Collected data entries:
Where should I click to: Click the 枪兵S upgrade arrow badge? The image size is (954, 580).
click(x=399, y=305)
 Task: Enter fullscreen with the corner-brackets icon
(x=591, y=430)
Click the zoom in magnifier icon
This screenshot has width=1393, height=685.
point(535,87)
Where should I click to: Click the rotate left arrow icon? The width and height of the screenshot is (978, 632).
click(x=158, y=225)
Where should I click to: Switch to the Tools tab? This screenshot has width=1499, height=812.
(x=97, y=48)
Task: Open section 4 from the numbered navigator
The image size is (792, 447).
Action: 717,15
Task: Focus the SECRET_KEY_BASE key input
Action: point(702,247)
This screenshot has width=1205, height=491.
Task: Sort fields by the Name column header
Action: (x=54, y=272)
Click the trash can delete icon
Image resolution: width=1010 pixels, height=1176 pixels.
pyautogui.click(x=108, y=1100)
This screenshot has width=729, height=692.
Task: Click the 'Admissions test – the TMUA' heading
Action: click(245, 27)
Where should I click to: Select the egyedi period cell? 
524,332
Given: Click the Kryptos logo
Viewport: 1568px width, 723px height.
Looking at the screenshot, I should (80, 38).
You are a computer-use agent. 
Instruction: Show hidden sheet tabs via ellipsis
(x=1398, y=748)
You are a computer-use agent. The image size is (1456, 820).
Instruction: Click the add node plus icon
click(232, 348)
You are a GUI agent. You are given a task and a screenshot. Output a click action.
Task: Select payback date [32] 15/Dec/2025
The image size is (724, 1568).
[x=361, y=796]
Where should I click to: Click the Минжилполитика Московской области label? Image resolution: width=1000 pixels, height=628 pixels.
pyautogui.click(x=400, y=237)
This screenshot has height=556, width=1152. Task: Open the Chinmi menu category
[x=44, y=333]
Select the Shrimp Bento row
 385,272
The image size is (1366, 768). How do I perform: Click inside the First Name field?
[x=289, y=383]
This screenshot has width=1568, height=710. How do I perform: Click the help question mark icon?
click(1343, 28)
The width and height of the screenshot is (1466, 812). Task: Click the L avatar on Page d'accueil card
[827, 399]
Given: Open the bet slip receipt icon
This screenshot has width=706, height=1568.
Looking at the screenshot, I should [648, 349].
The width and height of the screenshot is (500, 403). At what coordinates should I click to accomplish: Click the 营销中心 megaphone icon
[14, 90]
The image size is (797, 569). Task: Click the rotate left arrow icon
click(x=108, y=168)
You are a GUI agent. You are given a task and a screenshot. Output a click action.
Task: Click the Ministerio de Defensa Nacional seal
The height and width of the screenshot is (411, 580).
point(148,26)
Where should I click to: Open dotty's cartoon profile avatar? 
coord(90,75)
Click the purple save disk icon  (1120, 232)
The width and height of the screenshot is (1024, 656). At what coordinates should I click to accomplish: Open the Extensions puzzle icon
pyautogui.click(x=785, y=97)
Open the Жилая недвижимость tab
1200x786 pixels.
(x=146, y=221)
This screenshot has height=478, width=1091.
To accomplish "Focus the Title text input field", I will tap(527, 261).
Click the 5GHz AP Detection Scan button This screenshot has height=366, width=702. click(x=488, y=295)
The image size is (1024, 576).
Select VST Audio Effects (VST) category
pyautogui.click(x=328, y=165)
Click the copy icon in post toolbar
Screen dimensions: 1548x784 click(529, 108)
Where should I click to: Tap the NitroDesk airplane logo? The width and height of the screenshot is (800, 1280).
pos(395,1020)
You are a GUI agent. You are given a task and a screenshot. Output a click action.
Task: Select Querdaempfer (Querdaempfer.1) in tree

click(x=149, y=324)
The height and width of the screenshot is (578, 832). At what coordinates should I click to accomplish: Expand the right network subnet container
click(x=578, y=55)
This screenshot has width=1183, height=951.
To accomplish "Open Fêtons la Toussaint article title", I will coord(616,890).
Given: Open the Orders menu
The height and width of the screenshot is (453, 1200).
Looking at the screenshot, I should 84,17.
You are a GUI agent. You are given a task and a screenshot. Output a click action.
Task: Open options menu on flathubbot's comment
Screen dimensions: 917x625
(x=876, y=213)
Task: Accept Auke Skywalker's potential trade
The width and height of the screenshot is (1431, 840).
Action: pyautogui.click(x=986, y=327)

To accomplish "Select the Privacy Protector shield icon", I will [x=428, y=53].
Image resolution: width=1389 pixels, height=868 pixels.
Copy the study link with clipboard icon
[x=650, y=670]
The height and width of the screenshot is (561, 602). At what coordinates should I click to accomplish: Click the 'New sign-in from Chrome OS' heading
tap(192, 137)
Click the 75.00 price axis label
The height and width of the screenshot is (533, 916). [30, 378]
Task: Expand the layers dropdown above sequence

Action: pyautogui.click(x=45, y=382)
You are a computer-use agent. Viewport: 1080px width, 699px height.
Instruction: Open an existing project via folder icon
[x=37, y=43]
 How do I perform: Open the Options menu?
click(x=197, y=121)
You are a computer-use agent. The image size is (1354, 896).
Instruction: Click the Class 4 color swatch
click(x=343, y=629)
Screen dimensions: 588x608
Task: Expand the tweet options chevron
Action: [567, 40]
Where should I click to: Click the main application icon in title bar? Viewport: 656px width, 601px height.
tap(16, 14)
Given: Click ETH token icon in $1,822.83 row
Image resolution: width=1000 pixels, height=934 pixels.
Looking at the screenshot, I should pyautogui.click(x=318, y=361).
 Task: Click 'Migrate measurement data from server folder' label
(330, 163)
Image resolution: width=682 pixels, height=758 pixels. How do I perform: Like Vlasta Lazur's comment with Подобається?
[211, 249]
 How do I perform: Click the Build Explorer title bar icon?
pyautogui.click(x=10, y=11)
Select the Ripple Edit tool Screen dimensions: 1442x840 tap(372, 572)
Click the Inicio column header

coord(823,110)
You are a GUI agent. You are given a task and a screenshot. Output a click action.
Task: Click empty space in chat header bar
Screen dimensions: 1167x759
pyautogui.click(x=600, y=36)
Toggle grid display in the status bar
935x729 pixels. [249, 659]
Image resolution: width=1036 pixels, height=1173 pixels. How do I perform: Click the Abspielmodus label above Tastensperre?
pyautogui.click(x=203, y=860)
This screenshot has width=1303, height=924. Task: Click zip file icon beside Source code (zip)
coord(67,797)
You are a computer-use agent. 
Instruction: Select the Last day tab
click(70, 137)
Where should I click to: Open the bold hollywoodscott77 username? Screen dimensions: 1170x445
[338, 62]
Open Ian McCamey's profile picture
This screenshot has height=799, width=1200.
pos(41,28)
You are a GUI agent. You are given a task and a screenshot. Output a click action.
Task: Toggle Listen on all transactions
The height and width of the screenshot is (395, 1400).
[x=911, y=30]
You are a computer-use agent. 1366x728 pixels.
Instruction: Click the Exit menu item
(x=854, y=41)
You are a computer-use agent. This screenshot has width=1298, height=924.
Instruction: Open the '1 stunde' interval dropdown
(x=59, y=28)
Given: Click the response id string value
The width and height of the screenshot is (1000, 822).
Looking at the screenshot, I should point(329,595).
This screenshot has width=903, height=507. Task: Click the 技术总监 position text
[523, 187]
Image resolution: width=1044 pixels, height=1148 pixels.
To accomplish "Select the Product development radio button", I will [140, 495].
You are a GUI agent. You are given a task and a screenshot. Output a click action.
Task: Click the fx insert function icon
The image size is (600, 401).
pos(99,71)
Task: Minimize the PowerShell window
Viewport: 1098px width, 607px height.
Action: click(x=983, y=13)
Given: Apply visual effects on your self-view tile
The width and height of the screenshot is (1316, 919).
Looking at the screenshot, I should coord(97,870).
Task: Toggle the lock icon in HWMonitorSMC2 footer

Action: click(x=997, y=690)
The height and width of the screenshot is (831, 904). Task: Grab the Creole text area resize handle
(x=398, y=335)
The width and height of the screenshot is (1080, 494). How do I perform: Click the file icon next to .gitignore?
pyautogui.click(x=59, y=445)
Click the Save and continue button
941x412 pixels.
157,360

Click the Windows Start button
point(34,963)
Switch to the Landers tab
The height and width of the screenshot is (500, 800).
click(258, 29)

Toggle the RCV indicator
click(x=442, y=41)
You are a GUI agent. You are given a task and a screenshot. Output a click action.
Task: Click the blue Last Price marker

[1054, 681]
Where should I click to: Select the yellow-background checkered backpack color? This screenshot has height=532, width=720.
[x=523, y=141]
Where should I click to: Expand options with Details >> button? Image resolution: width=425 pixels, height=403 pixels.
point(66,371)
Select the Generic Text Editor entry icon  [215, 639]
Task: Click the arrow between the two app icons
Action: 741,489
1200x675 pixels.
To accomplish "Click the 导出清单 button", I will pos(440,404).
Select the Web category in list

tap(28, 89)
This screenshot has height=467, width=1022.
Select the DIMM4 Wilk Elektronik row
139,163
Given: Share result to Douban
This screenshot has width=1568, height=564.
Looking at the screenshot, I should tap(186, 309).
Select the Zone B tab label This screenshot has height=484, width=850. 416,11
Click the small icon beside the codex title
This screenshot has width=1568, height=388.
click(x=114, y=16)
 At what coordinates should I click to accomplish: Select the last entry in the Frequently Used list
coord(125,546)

### Activity
The required output is every line above that contains the string "computer".

### Output of the exercise
You are a computer-use agent. 
You are a computer-use agent. The image size is (1456, 820).
You are a computer-use agent. Viewport: 1080px width, 699px height.
You are a computer-use agent. The image size is (1354, 896).
You are a computer-use agent. 
You are a computer-use agent. 1366x728 pixels.
You are a computer-use agent. This screenshot has width=1298, height=924.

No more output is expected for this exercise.